Best Practice: Define validation, reconciliation, and lineage non-functional requirements
Description
Validation, reconciliation, and lineage NFRs define how data is checked, reconciled, traced, and explained from source through transformation, processing, storage, reporting, archival, and downstream use.
These requirements help teams understand where data came from, how it changed, and whether it remains fit for use.
Benefits
Validation, reconciliation, and lineage requirements improve trust, auditability, defect diagnosis, regulatory reporting, incident response, and data governance.
Example non-functional requirements
- Critical data flows shall include reconciliation controls that compare source counts, target counts, rejected records, transformed records, and exception counts for each processing cycle.
Validation method: Validate through reconciliation control testing, batch/job execution review, exception scenario tests, and sample cycle review.
Example validation evidence: Reconciliation report, job logs, exception records, sample cycle evidence, and data owner approval.
- Critical reports and downstream datasets shall maintain lineage from source systems through transformations, rules, loads, and publication points.
Validation method: Validate through lineage review, transformation mapping review, sampled report-to-source traceability, and data catalog inspection.
Example validation evidence: Lineage diagram, transformation mapping, data catalog entry, sampled traceability record, and governance review approval.
Related stakeholders
Typical stakeholders include product owners, data owners, data stewards, data governance teams, data architects, data engineers, integration teams, analytics teams, QA teams, operations teams, compliance stakeholders, and business users.
Related lifecycle phases
Validation, reconciliation, and lineage NFRs are defined during data architecture, integration design, reporting design, and governance planning; validated during SIT, data migration, batch testing, reporting tests, and recurring data governance review.
Best Practice: Define data quality and data integrity validation and evidence non-functional requirements
Description
Data quality and data integrity validation and evidence NFRs define how data quality requirements are proven, which evidence is retained, who approves the evidence, and how data quality defects are tracked and resolved.
They should cover validation rules, reconciliation results, data profiling, lineage evidence, exception handling, and production monitoring.
Benefits
Data quality validation requirements make data trust measurable and auditable. They also create a repeatable basis for release readiness, operational monitoring, and continuous improvement.
Example non-functional requirements
- Each release that changes critical data capture, transformation, integration, reporting, or reconciliation logic shall retain data quality validation evidence before production deployment.
Validation method: Validate through release evidence review and sampling of changed data flows for quality tests, reconciliation evidence, and business approval.
Example validation evidence: Data quality test report, reconciliation results, sample records, transformation mapping, approval record, and release checklist.
- Production data quality issues above the approved severity threshold shall be monitored, triaged, assigned, remediated, and reviewed for recurring root cause.
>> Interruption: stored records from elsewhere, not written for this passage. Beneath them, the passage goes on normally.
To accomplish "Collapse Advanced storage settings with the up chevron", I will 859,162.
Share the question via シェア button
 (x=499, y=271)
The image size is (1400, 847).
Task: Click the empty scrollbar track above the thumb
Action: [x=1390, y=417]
Validation method: Validate through production monitoring review, defect sampling, remediation tracking, and recurring data quality review records.
Example validation evidence: Data quality dashboard, issue log, defect tickets, remediation evidence, root-cause analysis, and governance meeting notes.
Related stakeholders
Typical stakeholders include product owners, data owners, data stewards, data governance teams, data architects, data engineers, integration teams, analytics teams, QA teams, operations teams, compliance stakeholders, and business users.
Related lifecycle phases
Data quality validation NFRs are defined during governance planning and quality planning; validated during development testing, SIT, UAT, migration, release readiness, production monitoring, and periodic data quality review.